Text segment ->

········

Question

a classic counting problem is to determine the number of different ways that the letters of generally can be arranged. find that number. if the letters are mixed up in a random sequence, what is the probability that the letters will be in alphabetical order? the number of different ways that the letters of generally can be arranged is (type an integer or a simplified fraction.)

Explanation:

Step1: Count total letters and repeated letters

The word "generally" has 9 letters. The letter 'e' appears 3 times and the letter 'l' appears 2 times.

········

Entries drawn from a collection:
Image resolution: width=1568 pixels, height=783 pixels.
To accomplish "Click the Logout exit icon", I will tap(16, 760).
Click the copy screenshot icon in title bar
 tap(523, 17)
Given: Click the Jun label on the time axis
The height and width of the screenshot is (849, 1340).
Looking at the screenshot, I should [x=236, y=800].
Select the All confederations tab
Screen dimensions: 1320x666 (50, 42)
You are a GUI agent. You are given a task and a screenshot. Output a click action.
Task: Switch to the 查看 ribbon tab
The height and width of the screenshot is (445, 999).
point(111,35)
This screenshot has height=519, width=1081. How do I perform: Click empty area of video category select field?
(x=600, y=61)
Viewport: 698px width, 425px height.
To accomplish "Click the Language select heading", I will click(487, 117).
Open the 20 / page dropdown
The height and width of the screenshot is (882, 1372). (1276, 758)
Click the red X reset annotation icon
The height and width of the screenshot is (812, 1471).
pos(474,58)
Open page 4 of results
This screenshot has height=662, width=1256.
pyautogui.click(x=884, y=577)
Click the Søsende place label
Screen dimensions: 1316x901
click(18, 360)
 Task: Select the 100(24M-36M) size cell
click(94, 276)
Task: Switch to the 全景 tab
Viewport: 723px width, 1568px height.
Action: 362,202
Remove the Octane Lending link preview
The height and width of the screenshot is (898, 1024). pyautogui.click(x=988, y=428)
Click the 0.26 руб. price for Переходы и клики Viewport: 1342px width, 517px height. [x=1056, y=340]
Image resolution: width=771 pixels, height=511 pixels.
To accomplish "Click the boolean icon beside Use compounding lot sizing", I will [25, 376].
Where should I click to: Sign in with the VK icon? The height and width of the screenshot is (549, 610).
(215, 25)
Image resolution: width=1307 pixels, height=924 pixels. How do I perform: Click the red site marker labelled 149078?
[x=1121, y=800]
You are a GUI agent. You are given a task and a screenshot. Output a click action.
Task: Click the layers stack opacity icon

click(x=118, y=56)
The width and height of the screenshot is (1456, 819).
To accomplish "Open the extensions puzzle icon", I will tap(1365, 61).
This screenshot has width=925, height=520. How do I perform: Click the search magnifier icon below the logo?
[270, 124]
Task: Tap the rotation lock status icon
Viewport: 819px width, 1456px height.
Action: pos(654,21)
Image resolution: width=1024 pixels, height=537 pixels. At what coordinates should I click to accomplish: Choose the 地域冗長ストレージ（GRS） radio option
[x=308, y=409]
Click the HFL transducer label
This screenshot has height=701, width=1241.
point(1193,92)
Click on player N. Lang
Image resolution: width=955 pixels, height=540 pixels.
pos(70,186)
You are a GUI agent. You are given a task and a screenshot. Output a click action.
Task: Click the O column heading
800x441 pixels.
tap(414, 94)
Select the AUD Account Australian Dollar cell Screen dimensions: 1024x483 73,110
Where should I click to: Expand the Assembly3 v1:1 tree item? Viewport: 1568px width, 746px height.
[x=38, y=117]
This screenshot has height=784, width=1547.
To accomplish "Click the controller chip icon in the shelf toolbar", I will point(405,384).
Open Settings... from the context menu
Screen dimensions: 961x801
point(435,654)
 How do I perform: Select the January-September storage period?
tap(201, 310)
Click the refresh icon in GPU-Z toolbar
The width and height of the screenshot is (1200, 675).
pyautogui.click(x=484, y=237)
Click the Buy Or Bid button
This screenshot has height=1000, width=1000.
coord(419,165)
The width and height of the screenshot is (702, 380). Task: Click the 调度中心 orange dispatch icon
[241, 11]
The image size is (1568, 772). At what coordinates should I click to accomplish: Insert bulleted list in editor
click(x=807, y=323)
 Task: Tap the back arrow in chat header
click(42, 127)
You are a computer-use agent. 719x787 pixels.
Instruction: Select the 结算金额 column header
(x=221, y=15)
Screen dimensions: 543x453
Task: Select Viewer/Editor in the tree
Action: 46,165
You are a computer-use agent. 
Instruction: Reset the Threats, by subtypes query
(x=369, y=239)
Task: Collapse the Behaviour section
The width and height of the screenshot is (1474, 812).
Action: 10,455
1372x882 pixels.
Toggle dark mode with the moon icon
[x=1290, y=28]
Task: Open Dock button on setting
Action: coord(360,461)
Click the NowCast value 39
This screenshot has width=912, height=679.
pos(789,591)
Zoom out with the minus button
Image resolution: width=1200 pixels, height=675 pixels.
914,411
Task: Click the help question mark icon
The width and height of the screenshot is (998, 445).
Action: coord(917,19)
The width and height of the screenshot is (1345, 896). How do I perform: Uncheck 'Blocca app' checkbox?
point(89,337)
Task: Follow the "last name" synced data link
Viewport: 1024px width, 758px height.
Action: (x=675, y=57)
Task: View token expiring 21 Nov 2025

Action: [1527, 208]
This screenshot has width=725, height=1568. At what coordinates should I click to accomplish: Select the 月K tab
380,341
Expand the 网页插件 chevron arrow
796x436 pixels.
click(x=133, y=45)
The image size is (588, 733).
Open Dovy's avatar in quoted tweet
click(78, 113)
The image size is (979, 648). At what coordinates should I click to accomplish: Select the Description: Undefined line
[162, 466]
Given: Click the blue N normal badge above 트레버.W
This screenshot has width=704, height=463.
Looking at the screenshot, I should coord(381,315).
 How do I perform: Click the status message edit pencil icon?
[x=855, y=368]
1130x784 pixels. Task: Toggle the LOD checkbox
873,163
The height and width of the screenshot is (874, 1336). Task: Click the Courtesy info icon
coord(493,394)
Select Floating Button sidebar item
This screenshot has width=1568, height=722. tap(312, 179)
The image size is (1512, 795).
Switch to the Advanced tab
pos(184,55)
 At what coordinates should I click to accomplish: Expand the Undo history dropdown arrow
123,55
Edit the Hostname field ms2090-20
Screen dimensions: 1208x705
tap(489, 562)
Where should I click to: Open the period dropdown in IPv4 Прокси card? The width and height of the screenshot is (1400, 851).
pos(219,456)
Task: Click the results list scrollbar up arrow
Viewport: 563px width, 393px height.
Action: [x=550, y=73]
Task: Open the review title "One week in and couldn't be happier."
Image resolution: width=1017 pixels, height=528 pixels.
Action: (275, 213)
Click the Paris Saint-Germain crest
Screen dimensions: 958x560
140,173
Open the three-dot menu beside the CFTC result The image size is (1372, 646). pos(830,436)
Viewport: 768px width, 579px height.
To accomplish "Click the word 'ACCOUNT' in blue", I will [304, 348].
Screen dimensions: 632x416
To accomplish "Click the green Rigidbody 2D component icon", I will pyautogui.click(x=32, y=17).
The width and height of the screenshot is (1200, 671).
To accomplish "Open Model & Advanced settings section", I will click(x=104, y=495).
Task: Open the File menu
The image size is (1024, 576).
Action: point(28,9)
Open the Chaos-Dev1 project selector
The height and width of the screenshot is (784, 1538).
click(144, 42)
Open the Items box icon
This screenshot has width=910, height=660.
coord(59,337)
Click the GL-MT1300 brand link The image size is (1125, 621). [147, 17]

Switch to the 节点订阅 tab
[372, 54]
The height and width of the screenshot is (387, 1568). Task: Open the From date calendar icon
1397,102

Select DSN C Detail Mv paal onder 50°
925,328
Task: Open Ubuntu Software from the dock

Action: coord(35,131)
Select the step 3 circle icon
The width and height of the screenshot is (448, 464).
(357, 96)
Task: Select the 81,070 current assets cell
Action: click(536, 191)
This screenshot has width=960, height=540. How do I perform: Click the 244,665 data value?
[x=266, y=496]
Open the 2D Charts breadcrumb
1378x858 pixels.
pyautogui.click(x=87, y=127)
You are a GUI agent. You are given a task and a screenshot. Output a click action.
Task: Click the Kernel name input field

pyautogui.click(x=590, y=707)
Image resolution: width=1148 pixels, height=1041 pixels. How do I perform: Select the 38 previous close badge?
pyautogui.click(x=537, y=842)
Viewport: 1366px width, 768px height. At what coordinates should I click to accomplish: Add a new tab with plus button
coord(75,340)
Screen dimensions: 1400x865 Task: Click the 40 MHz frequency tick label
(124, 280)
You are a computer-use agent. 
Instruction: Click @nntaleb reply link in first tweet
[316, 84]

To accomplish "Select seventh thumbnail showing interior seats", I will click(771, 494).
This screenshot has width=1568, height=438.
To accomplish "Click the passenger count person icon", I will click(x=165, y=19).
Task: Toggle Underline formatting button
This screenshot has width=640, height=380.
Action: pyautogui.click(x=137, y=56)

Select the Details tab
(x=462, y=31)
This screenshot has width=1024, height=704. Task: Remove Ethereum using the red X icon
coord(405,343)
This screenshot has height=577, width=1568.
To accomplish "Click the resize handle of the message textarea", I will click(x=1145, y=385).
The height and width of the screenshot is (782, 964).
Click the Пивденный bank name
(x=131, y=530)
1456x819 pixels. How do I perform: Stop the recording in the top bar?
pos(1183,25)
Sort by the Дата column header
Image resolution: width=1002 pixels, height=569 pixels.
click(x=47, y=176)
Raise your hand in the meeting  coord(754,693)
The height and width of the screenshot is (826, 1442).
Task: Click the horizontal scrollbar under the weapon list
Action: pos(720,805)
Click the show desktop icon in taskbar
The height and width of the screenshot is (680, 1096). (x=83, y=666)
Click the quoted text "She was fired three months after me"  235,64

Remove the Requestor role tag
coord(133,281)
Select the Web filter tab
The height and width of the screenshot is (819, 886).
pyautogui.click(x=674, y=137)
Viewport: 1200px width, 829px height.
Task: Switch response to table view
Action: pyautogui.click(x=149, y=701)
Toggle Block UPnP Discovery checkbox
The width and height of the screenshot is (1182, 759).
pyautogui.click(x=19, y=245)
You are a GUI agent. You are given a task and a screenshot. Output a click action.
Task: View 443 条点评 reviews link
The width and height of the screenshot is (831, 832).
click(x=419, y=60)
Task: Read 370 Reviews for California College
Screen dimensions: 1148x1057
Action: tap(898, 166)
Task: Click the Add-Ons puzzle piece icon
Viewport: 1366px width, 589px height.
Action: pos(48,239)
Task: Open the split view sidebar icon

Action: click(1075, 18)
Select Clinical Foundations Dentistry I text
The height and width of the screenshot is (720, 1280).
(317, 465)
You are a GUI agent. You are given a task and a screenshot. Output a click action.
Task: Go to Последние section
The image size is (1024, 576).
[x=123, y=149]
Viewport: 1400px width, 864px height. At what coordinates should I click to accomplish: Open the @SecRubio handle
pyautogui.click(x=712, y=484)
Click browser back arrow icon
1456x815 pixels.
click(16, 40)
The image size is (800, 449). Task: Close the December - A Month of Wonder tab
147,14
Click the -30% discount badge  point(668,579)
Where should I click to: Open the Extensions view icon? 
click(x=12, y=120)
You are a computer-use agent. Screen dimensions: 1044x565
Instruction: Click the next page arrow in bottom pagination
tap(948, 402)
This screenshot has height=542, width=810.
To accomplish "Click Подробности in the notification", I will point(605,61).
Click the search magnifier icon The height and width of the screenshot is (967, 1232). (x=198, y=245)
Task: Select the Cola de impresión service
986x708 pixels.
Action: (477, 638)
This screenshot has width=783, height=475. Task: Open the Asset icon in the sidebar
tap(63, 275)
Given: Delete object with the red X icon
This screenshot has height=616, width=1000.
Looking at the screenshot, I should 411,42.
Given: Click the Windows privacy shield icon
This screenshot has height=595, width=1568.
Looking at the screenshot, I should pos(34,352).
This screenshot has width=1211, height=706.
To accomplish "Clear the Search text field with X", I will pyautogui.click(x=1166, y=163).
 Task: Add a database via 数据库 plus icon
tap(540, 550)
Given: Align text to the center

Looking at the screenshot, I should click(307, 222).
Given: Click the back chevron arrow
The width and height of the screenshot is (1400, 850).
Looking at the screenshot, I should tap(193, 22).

········

Tasks ->
A. In the rows, from the first one through the line containing "point(111,35)", rename "icon" to "button" and leave everything else unchanged.
B. Write the next part of the explanation of how many ways the letters of "generally" can be arranged.

Responses ->
A.
Image resolution: width=1568 pixels, height=783 pixels.
To accomplish "Click the Logout exit button", I will tap(16, 760).
Click the copy screenshot button in title bar
 tap(523, 17)
Given: Click the Jun label on the time axis
The height and width of the screenshot is (849, 1340).
Looking at the screenshot, I should [x=236, y=800].
Select the All confederations tab
Screen dimensions: 1320x666 (50, 42)
You are a GUI agent. You are given a task and a screenshot. Output a click action.
Task: Switch to the 查看 ribbon tab
The height and width of the screenshot is (445, 999).
point(111,35)

B.
Step2: Use permutation formula for multi - sets

The formula for permutations of a multi - set with \(n\) objects where \(n_1\) of one kind, \(n_2\) of another kind, \(\cdots\), \(n_k\) of the \(k\)th kind is \(\frac{n!}{n_1!n_2!\cdots n_k!}\). Here \(n = 9\), \(n_1=3\) (for 'e') and \(n_2 = 2\) (for 'l'). So the number of arrangements is \(\frac{9!}{3!2!}\).

Step3: Calculate factorial values

We know that \(n!=n\times(n - 1)\times\cdots\times1\). So \(9!=9\times8\times7\times6\times5\times4\times3\times2\times1 = 362880\), \(3!=3\times2\times1=6\) and \(2!=2\times1 = 2\). Then \(\frac{9!}{3!2!}=\frac{362880}{6\times2}=30240\).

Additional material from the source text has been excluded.